## ПРЕДОСТАВЛЕННЫЙ ФРАГМЕНТ:
+++++

Крайне негативное представление о второй половине 1930-х годов основывается, естественно, и на памяти о страшном «1937-м», – вернее, 1937–1938 годах, когда обрушился вал репрессий. Я стремился раскрыть суть совершавшегося тогда в пространном исследовании «Загадка 1937 года», здесь же скажу только о том, что в 1990-х годах жертвы 1937 года, во-первых, фантастически преувеличивали (говорилось о десятках миллионов репрессированных), а во-вторых, умалчивали, что репрессии были направлены, главным образом, против членов ВКП(б). В 1937–1938 годах по политическим обвинениям были осуждены 1 344 923 человека, что составляло 0,8 % от тогдашнего населения страны.
Да, цепная реакция репрессий становилась неуправляемой и захватывала в том числе и тех, кто не был их настоящей мишенью.
В моем семейном кругу был репрессирован один человек – член партии и комкор С. В. Пузицкий, но я, признаюсь, интересовался в то время не им, а автомашиной, на которой он приезжал, ибо легковых автомобилей было тогда крайне мало, а в переулке, где я жил, они вообще не появлялись.
После ареста Сергея Васильевича в доме, вполне понятно, было беспокойство – уничтожались какие-то бумаги и, кроме того, (я это хорошо помню) извлекли из сундука шпагу В. А. Пузицкого (она полагалась чиновникам для парадных церемоний), сломали и куда-то бросили.
Из подслушанных мной разговоров отца с матерью я знал, что арестованы директор и секретарь парткома того проектного треста, в котором мой отец был главным инженером. Ранее я видел этих людей, так как отец брал меня с собой на праздничные демонстрации и вечера в здание треста (на этих вечерах я даже «выступал» с чтением стихов. Сам отец уцелел, возможно, потому, что до 1939 года не состоял в партии…
Как и многие мальчики, я увлекался армией и на стене у моей кровати красовались портреты тогдашних маршалов. Время от времени отец снимал и уничтожал один из них. После удаления портрета Тухачевского я с дурной претензией на юмор сказал, что Тухачевский, наверное, протух, но отец сердито отмахнулся.

+++++

## ЗАДАНИЕ:
Выведите дословно часть предоставленного фрагмента о репрессиях 1937–1938 годов: всё начиная со слов «Да, цепная реакция» и вплоть до слов «вообще не появлялись.». Приведённые далее данные здесь никакой роли не играют.

## ИСХОДНЫЕ ДАННЫЕ:
+++++

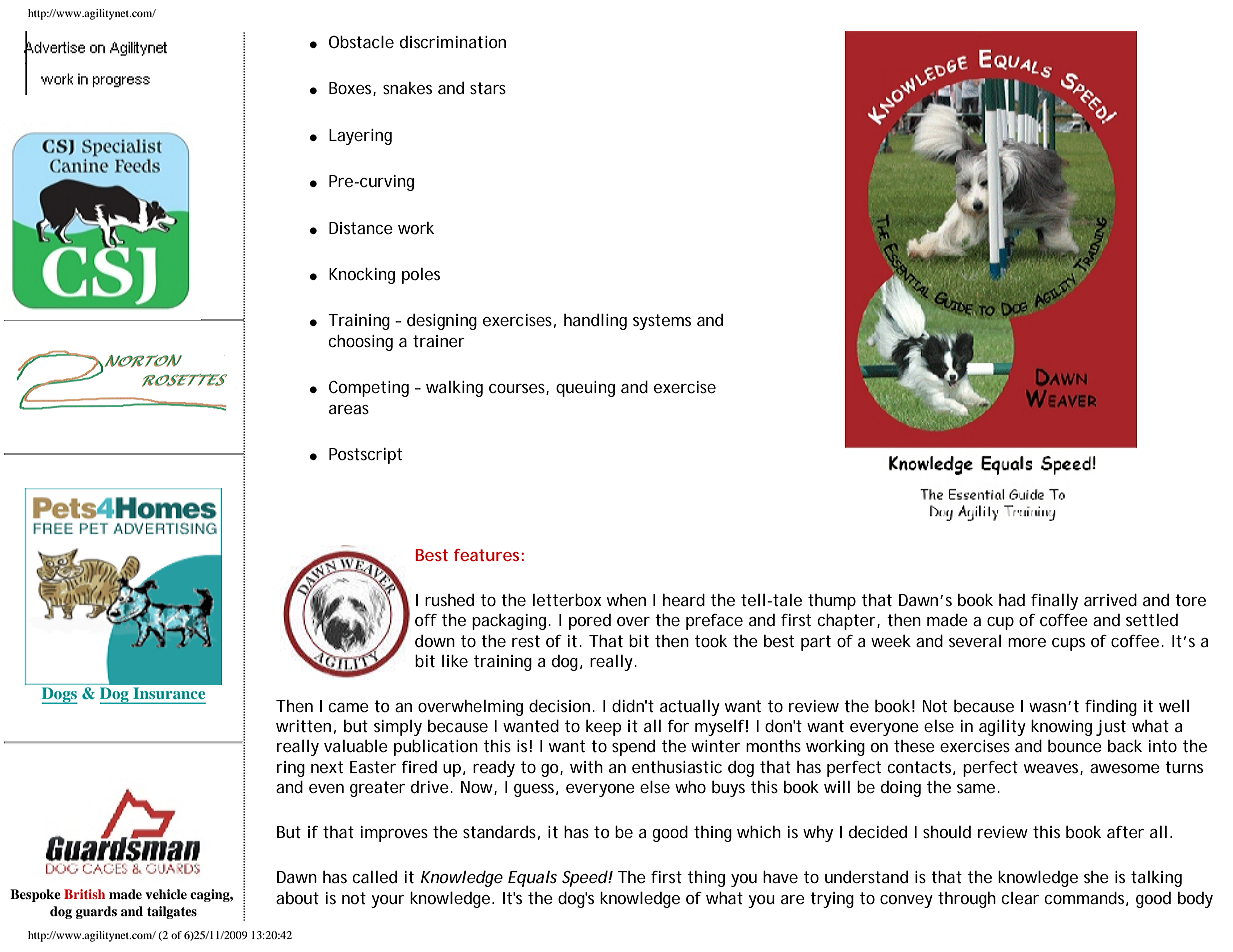 Image resolution: width=1233 pixels, height=952 pixels. What do you see at coordinates (365, 456) in the screenshot?
I see `Postscript` at bounding box center [365, 456].
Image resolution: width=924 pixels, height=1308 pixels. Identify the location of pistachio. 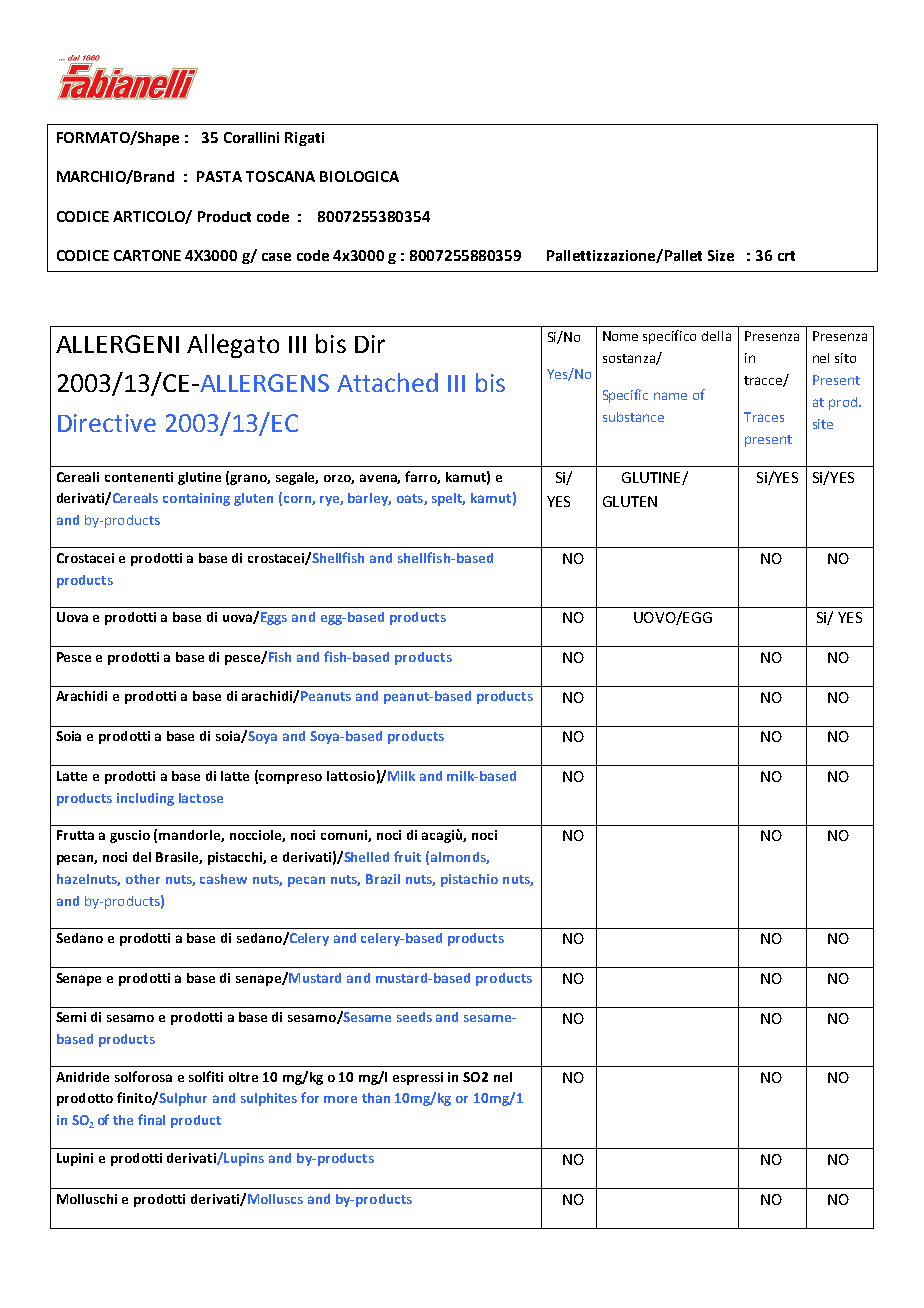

+++++

## ОТВЕТ:
Да, цепная реакция репрессий становилась неуправляемой и захватывала в том числе и тех, кто не был их настоящей мишенью.
В моем семейном кругу был репрессирован один человек – член партии и комкор С. В. Пузицкий, но я, признаюсь, интересовался в то время не им, а автомашиной, на которой он приезжал, ибо легковых автомобилей было тогда крайне мало, а в переулке, где я жил, они вообще не появлялись.